Early childhood leadership is incredibly challenging but also exciting. It is primarily focused on supporting and encouraging individual teachers to work together to make a difference for children. Our webinar with Celeste Harrington (AUT) and Lorraine Manuela (Director at Tots Corner) provided key principles and ideas for effective leadership in early childhood settings. Below are some of the ideas discussed.
Relationships are crucial to successful leadership
A leader should focus on building effective relationships: Leading is all about relationships and an early childhood setting will not be effective without strong relationships. Think of relationships as triadic, and place equal emphasis on developing relationships with teachers, children and families. Building relationships means getting to know people, including parents and children, working to their strengths, and appreciating and being responsive to their individuality.
Put children at the centre
Holding children at the centre of what you do helps the rest fall into place. This concept can be especially useful when situations are challenging, as it helps to develop cohesiveness through a shared sense of purpose. This is not to suggest that relationships with families and teachers are not equally important, but that children are the unifying focus of everyone in the early childhood centre community.
The difference between leadership and management
This is a really important distinction. Centre leaders are often titled “centre managers” but it is important that centre managers see themselves as leaders rather than managers. Leadership revolves around people, while management is focused on paperwork. Paperwork is necessary and sometimes does merge with leadership, but leadership is focused on pedagogical work, and on supporting effective teaching and learning by encouraging and enabling teachers to grow in their teaching practice through professional learning. Leaders can promote intellectually rigorous programmes, inquiry and research in their centres, and create a rich culture of professional learning activity.

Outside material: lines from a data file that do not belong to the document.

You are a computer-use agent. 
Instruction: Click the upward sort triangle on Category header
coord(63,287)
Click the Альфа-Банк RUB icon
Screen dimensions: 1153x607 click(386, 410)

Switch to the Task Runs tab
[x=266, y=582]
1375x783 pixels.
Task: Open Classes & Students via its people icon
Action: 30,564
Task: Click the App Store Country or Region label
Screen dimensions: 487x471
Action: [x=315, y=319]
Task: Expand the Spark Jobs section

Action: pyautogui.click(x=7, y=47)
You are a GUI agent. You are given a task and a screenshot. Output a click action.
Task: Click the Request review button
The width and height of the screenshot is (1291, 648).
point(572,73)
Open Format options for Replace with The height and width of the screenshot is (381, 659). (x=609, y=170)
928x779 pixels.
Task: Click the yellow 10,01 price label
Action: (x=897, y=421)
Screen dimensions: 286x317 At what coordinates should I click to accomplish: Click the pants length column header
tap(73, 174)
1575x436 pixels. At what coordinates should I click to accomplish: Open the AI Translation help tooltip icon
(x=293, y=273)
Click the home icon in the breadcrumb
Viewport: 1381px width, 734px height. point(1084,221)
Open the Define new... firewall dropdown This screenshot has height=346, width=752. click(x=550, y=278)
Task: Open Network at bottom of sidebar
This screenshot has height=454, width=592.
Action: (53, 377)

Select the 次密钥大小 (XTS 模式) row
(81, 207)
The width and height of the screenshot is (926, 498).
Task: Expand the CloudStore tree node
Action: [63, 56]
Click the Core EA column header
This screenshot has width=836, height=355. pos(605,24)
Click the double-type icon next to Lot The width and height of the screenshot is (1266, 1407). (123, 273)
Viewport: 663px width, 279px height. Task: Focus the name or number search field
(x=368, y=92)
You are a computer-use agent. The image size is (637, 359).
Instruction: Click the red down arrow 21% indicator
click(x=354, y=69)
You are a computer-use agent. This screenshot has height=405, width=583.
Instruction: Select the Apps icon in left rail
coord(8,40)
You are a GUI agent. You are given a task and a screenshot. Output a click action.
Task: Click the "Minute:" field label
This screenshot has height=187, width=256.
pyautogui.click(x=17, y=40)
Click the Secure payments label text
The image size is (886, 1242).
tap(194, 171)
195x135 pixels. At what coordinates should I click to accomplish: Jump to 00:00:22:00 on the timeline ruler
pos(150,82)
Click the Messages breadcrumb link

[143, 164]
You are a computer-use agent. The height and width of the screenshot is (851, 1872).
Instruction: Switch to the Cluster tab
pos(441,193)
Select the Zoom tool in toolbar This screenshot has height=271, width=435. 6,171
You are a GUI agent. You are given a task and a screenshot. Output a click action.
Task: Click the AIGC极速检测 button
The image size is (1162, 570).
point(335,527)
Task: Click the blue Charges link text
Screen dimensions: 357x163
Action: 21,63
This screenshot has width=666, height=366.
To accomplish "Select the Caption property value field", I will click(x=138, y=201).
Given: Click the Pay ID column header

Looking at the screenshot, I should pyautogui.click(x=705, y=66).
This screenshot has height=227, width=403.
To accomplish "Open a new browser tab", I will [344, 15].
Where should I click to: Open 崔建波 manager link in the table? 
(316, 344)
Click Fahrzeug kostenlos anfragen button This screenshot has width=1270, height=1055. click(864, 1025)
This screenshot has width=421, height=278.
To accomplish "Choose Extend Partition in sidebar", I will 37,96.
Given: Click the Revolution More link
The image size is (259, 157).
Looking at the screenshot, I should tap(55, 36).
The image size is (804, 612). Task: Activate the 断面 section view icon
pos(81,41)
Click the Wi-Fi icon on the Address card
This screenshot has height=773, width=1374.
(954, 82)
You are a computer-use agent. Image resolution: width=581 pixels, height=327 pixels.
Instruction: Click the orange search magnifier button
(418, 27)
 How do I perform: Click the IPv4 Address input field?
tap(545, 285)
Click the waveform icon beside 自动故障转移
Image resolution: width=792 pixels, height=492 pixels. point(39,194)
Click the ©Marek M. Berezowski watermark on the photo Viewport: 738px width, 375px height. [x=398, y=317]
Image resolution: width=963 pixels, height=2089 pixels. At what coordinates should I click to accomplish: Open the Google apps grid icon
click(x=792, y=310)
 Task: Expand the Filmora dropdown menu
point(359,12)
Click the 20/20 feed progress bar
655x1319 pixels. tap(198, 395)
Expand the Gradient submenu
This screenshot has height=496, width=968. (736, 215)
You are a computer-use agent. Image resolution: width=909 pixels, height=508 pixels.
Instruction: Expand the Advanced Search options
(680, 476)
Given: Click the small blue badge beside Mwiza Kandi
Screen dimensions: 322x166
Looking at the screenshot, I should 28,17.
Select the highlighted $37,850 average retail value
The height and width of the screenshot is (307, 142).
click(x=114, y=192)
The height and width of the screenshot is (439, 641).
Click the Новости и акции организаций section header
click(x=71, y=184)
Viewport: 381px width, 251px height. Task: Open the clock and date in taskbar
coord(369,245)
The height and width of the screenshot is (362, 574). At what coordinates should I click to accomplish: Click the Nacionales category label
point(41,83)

Which is best – distributed leadership or a hierarchy of leadership?
Early childhood centres don’t work well without an identified leader, but this doesn’t preclude individuals from taking leadership in a certain area. Te Whāriki explains that leadership is expected of all teachers, and in many of the strands discusses ways that teachers can take, share, and give responsibility. Some teachers will rise readily to these opportunities and some will need further support. As the centre leader, it is important to focus on sharing opportunities for teachers to take on different skills and responsibilities, which empowers teachers at the same time as it supports you as a leader.
Guidance for taking on a new leadership role
Never be afraid to ask other colleagues outside of your centre for support and advice. Leaders can really benefit from being sounding boards for each other. It is important to reach out to others, create a network, or seek mentorship from outside your own centre.
When leaders are promoted from within their own centre, it can be useful to talk to the team and coconstruct the leader’s role – what would the team like to see the leader do? This can help get everyone on board together. Be open, genuine and reflective, which might mean at times saying that you don’t know (and it’s OK to do so), in order to create a good foundation for the positive relationships which are at the heart of effective leadership.
Be wary of becoming “the compliance police”, checking on regulatory aspects or monitoring the production of learning stories, especially if you are new to leadership, as this is not helpful for building relationships. Instead try to trust and support people. Develop a clear vision because then your staff will understand what you are trying to do and their part within it, and this will help move you away from managerial policing.
What to do when there are problems
When there are issues, it is important to investigate and try to determine underpinning factors. Again this means building relationships, getting to know people and what each teacher needs in terms of support. Problems and conflict can be very destabilising. Be open – you might not know the answers but it’s important to try to address issues, to say “it’s not working, what is going on here?” and “what can we do to make it better for the children?”. Courageous conversations, where you unpack a situation you are really uncomfortable with one-on-one are really important. Courageous conversations involve techniques such as making “I” statements (“I feel… “). There are good tips and videos on the Teachers Council website.
Reflection as a tool for the leader
Reflection is a very important tool for effective leadership: constantly thinking about and questioning your practice, asking yourself how you might have approached a situation differently. However, it’s also important to maintain a focus on the positive rather than dwelling on the negative (as being a leader can be a solo and isolated role). Talking with other leaders supports your reflection as you can clarify your thinking as you hear yourself talk. Other people’s ideas also provoke reflection as you think about and evaluate their ideas for your own situation and context.
How to encourage teachers to collaborate and work together well
Everything revolves around building those relationships within a team and within a centre. Build teachers’ confidence by observing teachers and discussing, praising and affirming things they have done. It is important to work from and build upon the positives rather than create a needs-based situation. Use staff meetings to build team understandings, encouraging each teacher to bring their different perspectives and ideas and to debate and negotiate, perhaps in response to a reading.
It is crucially important that someone in the team is driving the pedagogy, and each centre needs to work out who will do this. Everything will stem from your philosophy of teaching and learning so a really cohesive and clear philosophy for pedagogy that is shared and understood means that everyone can contribute. Pedagogical leadership involves ensuring the programme is intellectually rigorous, continually unpacking children’s learning and asking what is it you can keep offering children so that they are challenged to explore and investigate. The pedagogical underpinning of what you are doing is vital to quality of learning opportunities the children receive, and it needs to be led, either by the leader or by different teachers according to their individual strengths. It’s important to focus meetings on pedagogical work (find another forum for housekeeping matters), keeping children central.